From fad0fd33140deb9d555f13aa6c6eb5ff3e1442fd Mon Sep 17 00:00:00 2001
From: Phil Schaf <flying-sheep@web.de>
Date: Mon, 20 Apr 2026 15:59:43 +0200
Subject: [PATCH 13/14] restructure

---
 src/scanpy/preprocessing/__init__.py          |   2 +-
 src/scanpy/preprocessing/_harmony/__init__.py | 766 +++++-------------
 src/scanpy/preprocessing/_harmony/core.py     | 598 ++++++++++++++
 .../preprocessing/_harmony_integrate.py       | 228 ------
 tests/test_harmony.py                         |   8 +-
 5 files changed, 803 insertions(+), 799 deletions(-)
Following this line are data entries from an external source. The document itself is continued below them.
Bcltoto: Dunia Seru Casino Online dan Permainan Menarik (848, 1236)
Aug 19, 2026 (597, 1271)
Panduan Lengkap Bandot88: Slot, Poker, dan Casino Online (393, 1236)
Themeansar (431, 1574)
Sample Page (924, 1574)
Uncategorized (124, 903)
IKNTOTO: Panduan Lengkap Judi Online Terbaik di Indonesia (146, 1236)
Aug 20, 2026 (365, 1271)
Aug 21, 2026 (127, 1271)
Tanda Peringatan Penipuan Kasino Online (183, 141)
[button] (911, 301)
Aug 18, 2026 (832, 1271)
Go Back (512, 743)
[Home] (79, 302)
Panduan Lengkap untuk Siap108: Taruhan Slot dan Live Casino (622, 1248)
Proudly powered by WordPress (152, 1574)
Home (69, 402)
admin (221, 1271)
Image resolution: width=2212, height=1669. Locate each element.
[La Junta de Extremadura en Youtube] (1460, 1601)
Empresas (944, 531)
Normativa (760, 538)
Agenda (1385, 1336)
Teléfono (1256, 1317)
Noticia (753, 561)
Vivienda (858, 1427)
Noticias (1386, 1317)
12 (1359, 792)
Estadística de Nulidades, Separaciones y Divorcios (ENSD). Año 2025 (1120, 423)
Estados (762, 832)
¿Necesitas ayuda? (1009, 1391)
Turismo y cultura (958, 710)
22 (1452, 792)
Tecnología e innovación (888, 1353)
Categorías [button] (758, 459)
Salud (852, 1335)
 create mode 100644 src/scanpy/preprocessing/_harmony/core.py
 delete mode 100644 src/scanpy/preprocessing/_harmony_integrate.py

diff --git a/src/scanpy/preprocessing/__init__.py b/src/scanpy/preprocessing/__init__.py
index 3be1da6ec6..cb1aedb90c 100644
--- a/src/scanpy/preprocessing/__init__.py
+++ b/src/scanpy/preprocessing/__init__.py
@@ -5,7 +5,7 @@
 from ..neighbors import neighbors
 from ._combat import combat
 from ._deprecated.sampling import subsample
-from ._harmony_integrate import harmony_integrate
+from ._harmony import harmony_integrate
 from ._highly_variable_genes import highly_variable_genes
 from ._normalization import normalize_total
 from ._pca import pca
diff --git a/src/scanpy/preprocessing/_harmony/__init__.py b/src/scanpy/preprocessing/_harmony/__init__.py
index a24ebdd0b8..091c84ba51 100644
--- a/src/scanpy/preprocessing/_harmony/__init__.py
+++ b/src/scanpy/preprocessing/_harmony/__init__.py
@@ -1,594 +1,228 @@
 from __future__ import annotations
 
-from dataclasses import KW_ONLY, InitVar, dataclass, field
-from itertools import product
 from typing import TYPE_CHECKING
 
 import numpy as np
-from sklearn.cluster import KMeans
-from tqdm.auto import tqdm
 
-from ... import logging as log
-from ..._settings import settings
-from ..._settings.verbosity import Verbosity
+from ..._compat import warn
 
 if TYPE_CHECKING:
     from collections.abc import Sequence
     from typing import Literal
 
-    import pandas as pd
+    from anndata import AnnData
+    from numpy.typing import DTypeLike
 
-_SUPPRESS_PENALTY = 1e30
 
-
-@dataclass
-class Harmony:
-    """Harmony batch correction algorithm.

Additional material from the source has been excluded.